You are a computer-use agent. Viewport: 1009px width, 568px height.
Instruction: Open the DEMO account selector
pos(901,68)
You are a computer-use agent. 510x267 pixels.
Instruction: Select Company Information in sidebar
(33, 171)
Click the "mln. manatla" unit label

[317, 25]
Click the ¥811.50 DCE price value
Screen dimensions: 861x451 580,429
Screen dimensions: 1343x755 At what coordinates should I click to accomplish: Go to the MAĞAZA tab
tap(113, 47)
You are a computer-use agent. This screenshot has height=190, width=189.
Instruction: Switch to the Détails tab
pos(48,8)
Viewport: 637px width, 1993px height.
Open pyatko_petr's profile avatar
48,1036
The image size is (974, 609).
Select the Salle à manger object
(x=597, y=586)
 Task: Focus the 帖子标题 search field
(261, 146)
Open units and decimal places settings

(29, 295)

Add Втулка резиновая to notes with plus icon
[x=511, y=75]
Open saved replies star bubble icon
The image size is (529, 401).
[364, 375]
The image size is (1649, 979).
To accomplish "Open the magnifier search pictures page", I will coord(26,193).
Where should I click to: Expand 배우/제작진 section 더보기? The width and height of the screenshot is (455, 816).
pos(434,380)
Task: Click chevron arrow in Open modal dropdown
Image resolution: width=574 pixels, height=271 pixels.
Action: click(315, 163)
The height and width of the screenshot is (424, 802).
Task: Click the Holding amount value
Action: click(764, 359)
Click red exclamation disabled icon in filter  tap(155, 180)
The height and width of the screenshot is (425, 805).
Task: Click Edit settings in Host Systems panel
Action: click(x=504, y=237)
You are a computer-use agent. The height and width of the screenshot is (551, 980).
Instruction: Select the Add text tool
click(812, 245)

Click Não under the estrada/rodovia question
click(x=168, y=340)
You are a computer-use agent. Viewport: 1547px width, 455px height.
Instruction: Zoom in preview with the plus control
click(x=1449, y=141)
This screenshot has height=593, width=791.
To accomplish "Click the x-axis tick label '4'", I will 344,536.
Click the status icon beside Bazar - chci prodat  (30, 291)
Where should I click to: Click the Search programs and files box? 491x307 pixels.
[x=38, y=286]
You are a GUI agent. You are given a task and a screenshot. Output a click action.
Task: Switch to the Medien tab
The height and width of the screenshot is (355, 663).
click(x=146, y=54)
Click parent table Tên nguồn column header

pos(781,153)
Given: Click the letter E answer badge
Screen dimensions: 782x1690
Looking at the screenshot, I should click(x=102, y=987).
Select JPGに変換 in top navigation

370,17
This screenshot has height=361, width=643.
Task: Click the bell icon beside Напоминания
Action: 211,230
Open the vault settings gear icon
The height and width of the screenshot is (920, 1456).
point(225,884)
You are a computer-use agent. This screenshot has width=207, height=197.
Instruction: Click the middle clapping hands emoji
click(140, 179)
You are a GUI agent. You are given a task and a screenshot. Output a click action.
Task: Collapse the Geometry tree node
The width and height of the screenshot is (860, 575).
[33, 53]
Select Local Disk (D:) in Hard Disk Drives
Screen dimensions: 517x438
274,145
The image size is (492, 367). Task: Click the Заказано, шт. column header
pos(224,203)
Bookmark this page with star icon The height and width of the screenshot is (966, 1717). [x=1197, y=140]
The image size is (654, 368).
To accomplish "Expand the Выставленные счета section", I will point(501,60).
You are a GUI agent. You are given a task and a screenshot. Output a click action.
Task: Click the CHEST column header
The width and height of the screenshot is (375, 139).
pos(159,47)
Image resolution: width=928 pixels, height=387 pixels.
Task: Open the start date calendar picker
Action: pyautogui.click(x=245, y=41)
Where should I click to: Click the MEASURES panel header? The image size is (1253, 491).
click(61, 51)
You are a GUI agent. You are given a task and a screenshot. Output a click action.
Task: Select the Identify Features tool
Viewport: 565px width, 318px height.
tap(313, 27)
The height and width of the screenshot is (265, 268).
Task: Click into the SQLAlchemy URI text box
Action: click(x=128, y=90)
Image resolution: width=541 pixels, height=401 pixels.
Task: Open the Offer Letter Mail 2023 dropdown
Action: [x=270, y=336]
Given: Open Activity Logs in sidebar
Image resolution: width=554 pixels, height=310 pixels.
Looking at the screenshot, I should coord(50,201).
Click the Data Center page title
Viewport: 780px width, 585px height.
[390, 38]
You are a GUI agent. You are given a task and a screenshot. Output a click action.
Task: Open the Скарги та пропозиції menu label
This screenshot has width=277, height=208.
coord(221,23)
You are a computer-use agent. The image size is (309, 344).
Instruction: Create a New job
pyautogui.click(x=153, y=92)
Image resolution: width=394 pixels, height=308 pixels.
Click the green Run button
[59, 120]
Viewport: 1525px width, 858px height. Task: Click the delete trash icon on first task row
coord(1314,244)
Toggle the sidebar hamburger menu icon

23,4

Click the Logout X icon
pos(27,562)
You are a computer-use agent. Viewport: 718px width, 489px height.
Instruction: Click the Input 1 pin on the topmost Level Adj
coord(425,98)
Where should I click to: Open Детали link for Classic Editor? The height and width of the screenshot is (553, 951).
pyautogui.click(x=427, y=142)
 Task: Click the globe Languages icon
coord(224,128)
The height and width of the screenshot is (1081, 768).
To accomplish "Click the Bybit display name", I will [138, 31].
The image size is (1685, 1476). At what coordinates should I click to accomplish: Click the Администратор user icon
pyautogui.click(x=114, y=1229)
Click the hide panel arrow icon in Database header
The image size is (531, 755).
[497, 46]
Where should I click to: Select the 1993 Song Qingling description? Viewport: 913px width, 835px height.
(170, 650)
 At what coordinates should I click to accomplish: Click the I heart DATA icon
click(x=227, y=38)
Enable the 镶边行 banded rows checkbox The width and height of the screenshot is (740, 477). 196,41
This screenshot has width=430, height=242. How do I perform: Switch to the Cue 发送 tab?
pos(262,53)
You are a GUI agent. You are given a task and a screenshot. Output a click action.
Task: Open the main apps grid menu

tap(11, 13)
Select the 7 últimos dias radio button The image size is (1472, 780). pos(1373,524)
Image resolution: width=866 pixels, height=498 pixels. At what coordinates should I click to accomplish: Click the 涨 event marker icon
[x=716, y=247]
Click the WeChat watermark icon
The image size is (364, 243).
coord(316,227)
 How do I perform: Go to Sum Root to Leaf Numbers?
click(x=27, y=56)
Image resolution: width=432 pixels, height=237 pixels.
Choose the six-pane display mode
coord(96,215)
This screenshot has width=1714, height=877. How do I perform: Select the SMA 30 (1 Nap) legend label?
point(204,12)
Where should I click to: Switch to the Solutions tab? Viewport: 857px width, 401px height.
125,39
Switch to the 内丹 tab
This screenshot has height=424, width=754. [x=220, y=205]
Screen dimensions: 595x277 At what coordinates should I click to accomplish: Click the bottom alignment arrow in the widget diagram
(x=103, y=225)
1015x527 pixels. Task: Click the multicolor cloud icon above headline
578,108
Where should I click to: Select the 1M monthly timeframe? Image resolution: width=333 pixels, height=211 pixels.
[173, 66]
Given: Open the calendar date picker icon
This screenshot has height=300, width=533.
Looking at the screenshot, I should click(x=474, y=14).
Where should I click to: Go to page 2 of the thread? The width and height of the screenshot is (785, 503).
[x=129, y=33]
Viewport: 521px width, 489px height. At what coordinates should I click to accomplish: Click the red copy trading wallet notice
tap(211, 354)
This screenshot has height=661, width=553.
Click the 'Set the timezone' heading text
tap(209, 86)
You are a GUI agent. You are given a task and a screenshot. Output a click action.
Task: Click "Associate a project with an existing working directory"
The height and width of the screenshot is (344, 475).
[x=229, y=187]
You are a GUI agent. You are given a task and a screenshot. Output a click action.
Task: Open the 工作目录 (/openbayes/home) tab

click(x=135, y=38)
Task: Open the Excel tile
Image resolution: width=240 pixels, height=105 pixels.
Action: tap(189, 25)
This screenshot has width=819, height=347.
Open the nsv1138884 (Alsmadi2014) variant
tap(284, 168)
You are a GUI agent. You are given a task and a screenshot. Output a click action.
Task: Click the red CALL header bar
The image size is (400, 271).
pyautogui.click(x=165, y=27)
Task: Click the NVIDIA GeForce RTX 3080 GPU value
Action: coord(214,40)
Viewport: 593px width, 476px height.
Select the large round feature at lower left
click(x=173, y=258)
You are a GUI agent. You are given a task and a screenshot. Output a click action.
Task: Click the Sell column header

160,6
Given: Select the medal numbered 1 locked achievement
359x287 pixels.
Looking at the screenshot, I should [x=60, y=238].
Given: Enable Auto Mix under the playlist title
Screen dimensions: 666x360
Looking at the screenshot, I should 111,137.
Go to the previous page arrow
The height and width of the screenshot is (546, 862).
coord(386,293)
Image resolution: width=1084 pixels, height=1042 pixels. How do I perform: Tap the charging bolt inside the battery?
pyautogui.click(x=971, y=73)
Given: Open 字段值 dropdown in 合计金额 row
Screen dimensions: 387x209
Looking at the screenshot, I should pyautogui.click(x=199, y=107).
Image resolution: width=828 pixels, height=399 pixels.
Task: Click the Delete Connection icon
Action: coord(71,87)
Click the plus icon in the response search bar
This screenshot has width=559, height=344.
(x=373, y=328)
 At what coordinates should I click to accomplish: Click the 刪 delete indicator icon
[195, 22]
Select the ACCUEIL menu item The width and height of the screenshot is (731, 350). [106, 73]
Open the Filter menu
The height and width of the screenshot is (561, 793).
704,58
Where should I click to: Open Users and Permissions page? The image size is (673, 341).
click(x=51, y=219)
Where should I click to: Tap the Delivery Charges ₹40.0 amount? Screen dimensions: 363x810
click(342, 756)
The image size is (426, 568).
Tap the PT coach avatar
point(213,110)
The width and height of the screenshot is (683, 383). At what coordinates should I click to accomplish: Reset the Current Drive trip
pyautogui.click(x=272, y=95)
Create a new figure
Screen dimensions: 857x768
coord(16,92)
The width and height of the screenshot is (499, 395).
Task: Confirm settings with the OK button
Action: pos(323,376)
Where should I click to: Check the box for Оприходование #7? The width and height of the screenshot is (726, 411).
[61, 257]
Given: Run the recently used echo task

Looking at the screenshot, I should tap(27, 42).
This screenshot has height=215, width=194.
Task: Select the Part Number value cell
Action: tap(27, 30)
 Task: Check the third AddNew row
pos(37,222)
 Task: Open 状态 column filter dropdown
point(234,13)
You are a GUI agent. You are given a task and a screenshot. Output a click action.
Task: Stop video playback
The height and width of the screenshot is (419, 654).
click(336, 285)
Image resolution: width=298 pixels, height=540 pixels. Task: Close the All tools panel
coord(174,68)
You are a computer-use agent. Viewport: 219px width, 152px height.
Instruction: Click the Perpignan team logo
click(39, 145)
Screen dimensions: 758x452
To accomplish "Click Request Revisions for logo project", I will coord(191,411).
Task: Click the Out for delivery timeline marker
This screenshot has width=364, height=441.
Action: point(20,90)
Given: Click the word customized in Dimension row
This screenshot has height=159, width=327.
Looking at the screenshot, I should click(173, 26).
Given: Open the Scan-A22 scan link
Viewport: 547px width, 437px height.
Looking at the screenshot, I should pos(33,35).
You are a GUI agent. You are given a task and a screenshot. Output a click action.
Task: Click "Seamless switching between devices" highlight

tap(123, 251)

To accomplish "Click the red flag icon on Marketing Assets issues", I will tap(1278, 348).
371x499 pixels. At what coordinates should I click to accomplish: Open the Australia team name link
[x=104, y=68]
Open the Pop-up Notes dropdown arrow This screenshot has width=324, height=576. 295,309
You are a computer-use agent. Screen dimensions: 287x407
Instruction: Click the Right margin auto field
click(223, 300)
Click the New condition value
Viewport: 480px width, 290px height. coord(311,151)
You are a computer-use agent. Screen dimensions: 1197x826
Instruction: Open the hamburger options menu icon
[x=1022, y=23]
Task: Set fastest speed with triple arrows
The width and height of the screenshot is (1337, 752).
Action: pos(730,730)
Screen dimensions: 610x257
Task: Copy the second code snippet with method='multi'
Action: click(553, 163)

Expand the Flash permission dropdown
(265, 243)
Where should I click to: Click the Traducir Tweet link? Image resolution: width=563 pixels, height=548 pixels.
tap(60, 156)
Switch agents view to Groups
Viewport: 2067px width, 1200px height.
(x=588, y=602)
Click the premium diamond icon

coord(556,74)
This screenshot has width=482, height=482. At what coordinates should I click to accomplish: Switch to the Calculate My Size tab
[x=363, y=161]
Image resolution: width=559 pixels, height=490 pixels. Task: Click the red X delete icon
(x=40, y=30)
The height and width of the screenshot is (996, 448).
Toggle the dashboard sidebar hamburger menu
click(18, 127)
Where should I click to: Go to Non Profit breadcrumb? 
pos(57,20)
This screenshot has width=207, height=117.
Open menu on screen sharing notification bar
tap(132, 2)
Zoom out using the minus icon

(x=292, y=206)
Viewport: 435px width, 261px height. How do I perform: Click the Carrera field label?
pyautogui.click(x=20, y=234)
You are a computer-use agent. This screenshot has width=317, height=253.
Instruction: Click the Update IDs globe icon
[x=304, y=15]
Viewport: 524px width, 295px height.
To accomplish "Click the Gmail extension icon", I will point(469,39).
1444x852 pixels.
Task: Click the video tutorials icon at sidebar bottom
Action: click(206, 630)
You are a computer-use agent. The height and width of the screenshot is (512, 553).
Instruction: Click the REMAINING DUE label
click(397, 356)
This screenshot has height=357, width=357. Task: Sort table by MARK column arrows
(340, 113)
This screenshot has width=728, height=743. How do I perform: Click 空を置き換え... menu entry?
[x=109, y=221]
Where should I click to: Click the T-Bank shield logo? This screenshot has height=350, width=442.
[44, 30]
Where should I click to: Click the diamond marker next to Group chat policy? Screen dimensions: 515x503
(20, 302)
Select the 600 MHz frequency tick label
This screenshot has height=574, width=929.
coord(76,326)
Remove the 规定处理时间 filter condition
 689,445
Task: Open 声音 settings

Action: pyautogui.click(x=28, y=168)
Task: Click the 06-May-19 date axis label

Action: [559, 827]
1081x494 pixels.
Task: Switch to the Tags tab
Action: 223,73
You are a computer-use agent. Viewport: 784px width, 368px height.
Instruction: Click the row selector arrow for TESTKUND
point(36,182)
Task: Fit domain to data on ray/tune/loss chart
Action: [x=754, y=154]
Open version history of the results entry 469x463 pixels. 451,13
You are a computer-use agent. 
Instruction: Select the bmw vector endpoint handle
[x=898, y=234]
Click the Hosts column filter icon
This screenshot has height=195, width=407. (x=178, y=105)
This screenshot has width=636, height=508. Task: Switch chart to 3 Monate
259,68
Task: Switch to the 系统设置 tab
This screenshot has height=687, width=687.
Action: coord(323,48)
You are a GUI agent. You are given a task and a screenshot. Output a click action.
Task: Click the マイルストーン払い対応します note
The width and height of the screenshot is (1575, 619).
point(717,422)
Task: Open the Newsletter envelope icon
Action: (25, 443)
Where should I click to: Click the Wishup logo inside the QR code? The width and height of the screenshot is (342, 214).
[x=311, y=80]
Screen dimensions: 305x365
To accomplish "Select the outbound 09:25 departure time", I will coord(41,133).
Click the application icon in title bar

* [Given problem]: Rewrite the rows starting at the line containing "You are a computer-use agent. Viewport: 718px" and ending at the line containing "coord(224,128)" as a numbered list, leaving out any blank lines.

* [Answer to the problem]:
1. You are a computer-use agent. Viewport: 718px width, 489px height.
2. Instruction: Click the Input 1 pin on the topmost Level Adj
3. coord(425,98)
4. Where should I click to: Open Детали link for Classic Editor? The height and width of the screenshot is (553, 951).
5. pyautogui.click(x=427, y=142)
6.  Task: Click the globe Languages icon
7. coord(224,128)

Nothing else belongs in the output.